*TASK DESCRIPTION*: Copy out the rows from the line containing "This screenshot has width=821, height=1776." through the end of the rows, both included, with the requests kept and -148 added to every coordinate in the answers. Leave the pictures out.

Interface element rows

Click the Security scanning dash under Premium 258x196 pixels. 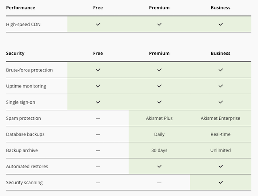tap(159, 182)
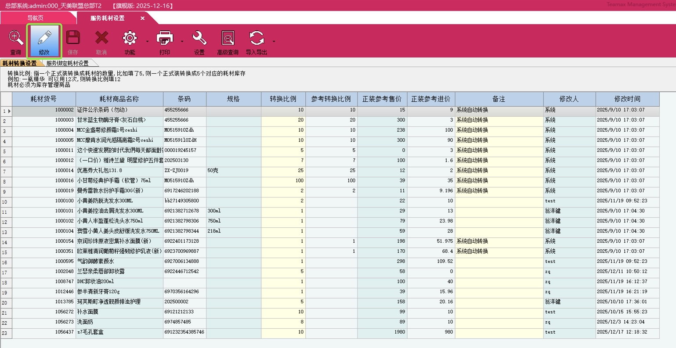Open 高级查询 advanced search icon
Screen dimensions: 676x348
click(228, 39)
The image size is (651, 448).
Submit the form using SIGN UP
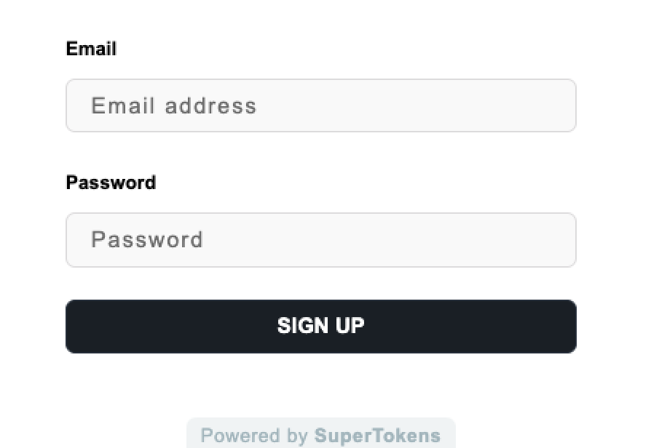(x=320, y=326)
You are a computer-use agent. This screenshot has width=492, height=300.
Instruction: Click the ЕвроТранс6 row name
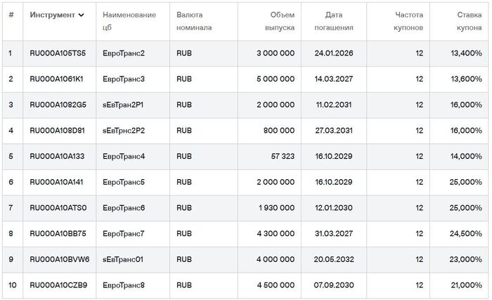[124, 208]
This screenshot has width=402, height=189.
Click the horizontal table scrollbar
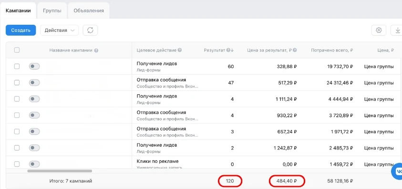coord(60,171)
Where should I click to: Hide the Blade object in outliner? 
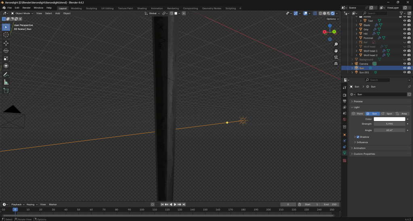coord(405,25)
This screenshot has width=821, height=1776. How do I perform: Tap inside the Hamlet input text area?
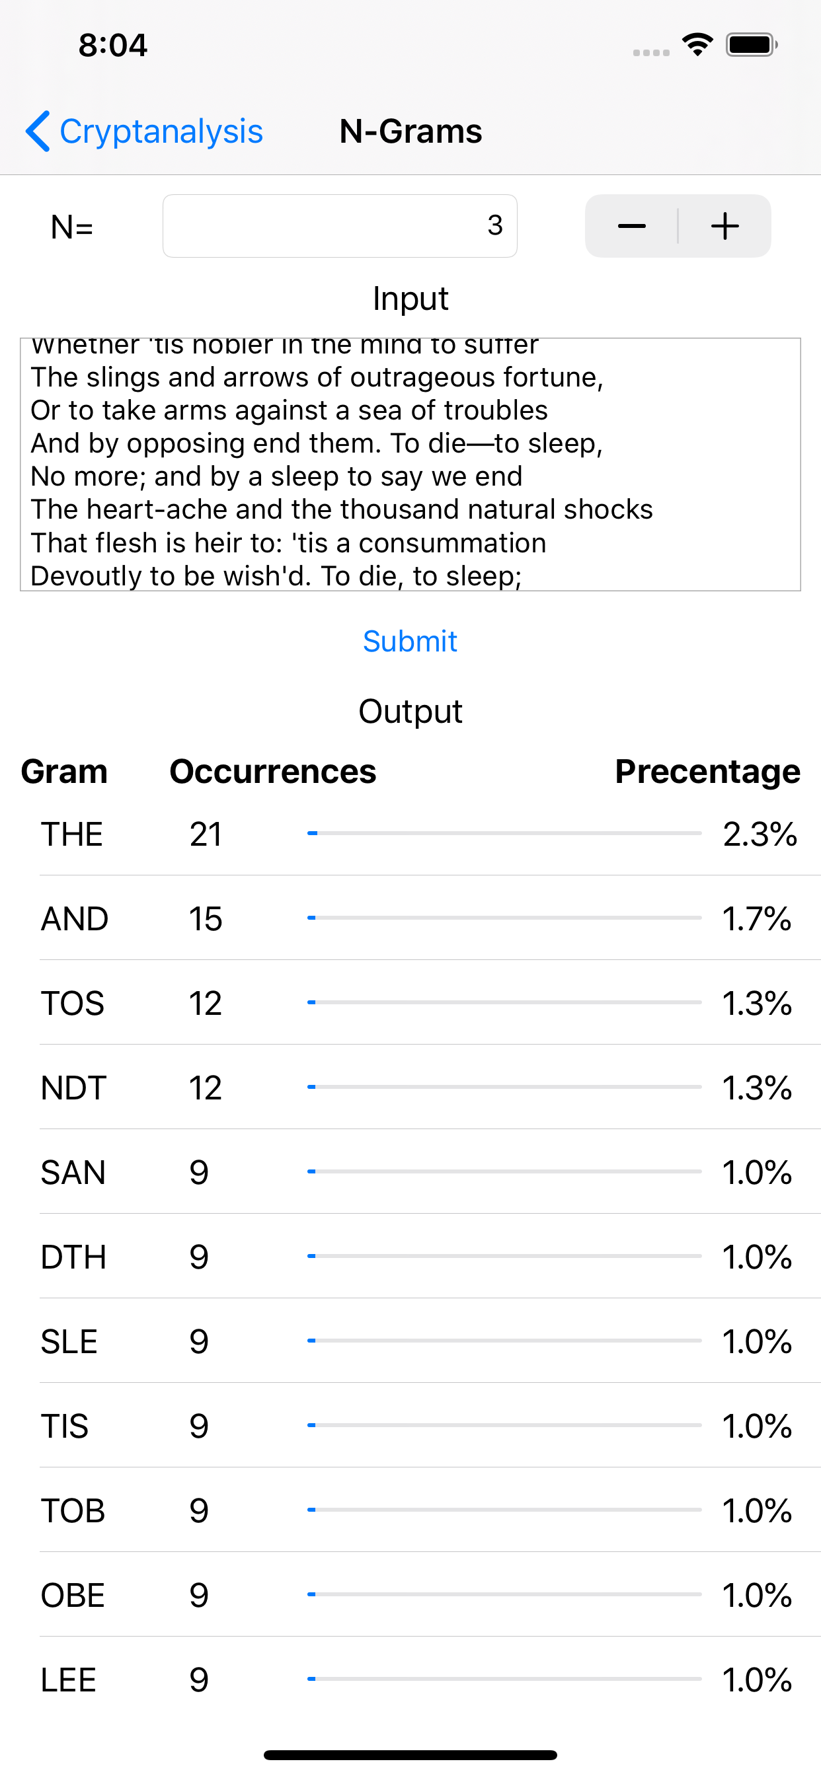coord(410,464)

*ANSWER TO THIS TASK*:
This screenshot has width=821, height=1776. How do I perform: Tap inside the Hamlet input text area?
coord(262,316)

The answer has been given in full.